BUY ME A DRINK AND I’LL DANCE LIKE A GERBIL - ALASTAIR MCINTOSH
Everyone knew Sammy Bloom. He was the wee old guy who sat in the corner of The Gauntlet from opening time until he was too drunk to stand up. Then he would stagger off home – wherever home was. His party piece, performed before he was too drunk to stand, was a jerky, shuffling dance across the linoleum floor. Someone had once likened it to the hamster dance seen on the Internet. Sammy Bloom was not familiar with the Net, but thereafter would ‘dance like a gerbil’ for whoever bought his last drink.
No one knew much about Sammy Bloom. Joe the Bookie said that Sammy had once been an accountant, until the pressures of business had driven him to drink. Crazy Horse Browne had a similar theory – but thought Sammy had been a doctor. No-one knew the truth but everyone agreed that Sammy had fallen a long way.
Stevie Magee wasn’t a regular in The Gauntlet. He was from a different, darker, part of the city, but had come to this bar looking for some privacy for his meet. He was cocky and hard and swaggered through the frosted glass door as if he already owned the place.
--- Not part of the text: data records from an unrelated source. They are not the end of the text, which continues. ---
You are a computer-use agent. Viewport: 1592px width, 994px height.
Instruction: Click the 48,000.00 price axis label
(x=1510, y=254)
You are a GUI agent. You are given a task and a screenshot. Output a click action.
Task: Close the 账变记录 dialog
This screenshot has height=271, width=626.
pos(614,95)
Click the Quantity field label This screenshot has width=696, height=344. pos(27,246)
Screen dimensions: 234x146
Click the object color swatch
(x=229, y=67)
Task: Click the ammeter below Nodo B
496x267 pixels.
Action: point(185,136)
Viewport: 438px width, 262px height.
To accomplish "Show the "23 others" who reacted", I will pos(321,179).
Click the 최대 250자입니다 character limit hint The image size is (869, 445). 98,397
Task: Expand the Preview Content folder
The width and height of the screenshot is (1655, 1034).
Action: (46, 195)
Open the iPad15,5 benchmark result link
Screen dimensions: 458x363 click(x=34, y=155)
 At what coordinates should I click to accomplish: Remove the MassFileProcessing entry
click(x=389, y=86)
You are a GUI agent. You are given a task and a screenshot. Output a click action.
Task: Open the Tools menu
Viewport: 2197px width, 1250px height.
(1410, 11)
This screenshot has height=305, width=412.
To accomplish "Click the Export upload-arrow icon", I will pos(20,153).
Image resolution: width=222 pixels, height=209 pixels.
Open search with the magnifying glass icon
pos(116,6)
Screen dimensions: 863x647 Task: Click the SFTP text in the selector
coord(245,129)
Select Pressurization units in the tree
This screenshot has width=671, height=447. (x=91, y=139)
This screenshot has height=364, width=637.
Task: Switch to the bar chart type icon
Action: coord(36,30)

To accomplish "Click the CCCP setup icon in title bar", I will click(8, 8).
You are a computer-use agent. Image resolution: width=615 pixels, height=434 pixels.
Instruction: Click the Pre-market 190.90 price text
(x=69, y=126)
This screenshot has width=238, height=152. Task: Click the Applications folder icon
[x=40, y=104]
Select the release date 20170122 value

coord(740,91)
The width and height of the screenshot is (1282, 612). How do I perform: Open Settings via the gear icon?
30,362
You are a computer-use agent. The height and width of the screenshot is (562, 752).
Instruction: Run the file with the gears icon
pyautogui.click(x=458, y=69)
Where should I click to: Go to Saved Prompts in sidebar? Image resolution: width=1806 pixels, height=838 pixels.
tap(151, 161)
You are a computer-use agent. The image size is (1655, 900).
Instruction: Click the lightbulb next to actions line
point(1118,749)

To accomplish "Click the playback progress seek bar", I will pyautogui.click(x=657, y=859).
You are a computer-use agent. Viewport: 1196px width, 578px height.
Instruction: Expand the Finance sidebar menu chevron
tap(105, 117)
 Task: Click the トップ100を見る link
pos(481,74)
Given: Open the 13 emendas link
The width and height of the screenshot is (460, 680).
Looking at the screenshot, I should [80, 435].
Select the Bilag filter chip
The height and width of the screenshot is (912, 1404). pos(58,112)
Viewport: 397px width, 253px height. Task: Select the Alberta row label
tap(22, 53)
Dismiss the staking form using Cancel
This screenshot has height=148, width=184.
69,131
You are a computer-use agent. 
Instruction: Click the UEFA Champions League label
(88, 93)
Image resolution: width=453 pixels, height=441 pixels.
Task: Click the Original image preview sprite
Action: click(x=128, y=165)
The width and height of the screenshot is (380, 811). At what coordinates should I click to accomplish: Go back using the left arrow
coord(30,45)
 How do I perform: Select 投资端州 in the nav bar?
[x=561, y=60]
The regulars looked up from their beers at Magee’s arrival. They didn’t know him, but they all knew what he was, and the heads dropped again, concentrating on their drinks.
Only Sammy Bloom paid Magee any attention, unsteadily lurching across the room to where Magee sat beneath a poster advertising a Country and Western night six weeks past.
‘Buy us a drink, pal. Go on, Ah’ll dance like a gerbil, so Ah will.’
Magee shook his head. ‘Away wi’ ye, auld yin. Ah’m busy.’
Sammy sniffed, and returned to his bench, just as the door opened and the second stranger of the day arrived.
Chic Robson wasn’t local, either. He had come from further afield than Stevie Magee, driven the forty miles from Edinburgh for this meeting. He cast a critical eye over the regulars. Magee gave a brief nod from his corner seat and Robson with tight-lipped acknowledgement joined him.
‘Bit of a dump this, Stevie.’
‘It’s quiet, Chic. Nobody knows us here. We’ll no’ be bothered.’
‘Hey, pal.’ There was Sammy, at Robson’s shoulder. ‘Buy us a drink and Ah’ll dance like a gerbil.’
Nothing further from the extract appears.